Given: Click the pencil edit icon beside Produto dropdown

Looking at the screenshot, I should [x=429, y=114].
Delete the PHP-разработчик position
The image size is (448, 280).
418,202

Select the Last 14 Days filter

--

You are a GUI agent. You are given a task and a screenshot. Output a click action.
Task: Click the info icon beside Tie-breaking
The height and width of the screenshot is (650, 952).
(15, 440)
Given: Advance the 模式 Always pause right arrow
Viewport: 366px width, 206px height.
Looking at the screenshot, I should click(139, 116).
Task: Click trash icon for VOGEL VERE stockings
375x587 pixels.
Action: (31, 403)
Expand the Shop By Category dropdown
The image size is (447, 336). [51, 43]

==

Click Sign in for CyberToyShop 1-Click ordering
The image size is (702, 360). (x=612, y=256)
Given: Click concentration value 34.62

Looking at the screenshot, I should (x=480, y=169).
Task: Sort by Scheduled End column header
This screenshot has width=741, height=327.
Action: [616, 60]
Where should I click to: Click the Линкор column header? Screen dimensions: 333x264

*What to produce*
Please copy these lines word for word, starting at the line that contains "Given: Click concentration value 34.62" and ending after the line that contains "Action: [616, 60]".

*Solution for this task*
Given: Click concentration value 34.62

Looking at the screenshot, I should (x=480, y=169).
Task: Sort by Scheduled End column header
This screenshot has width=741, height=327.
Action: [616, 60]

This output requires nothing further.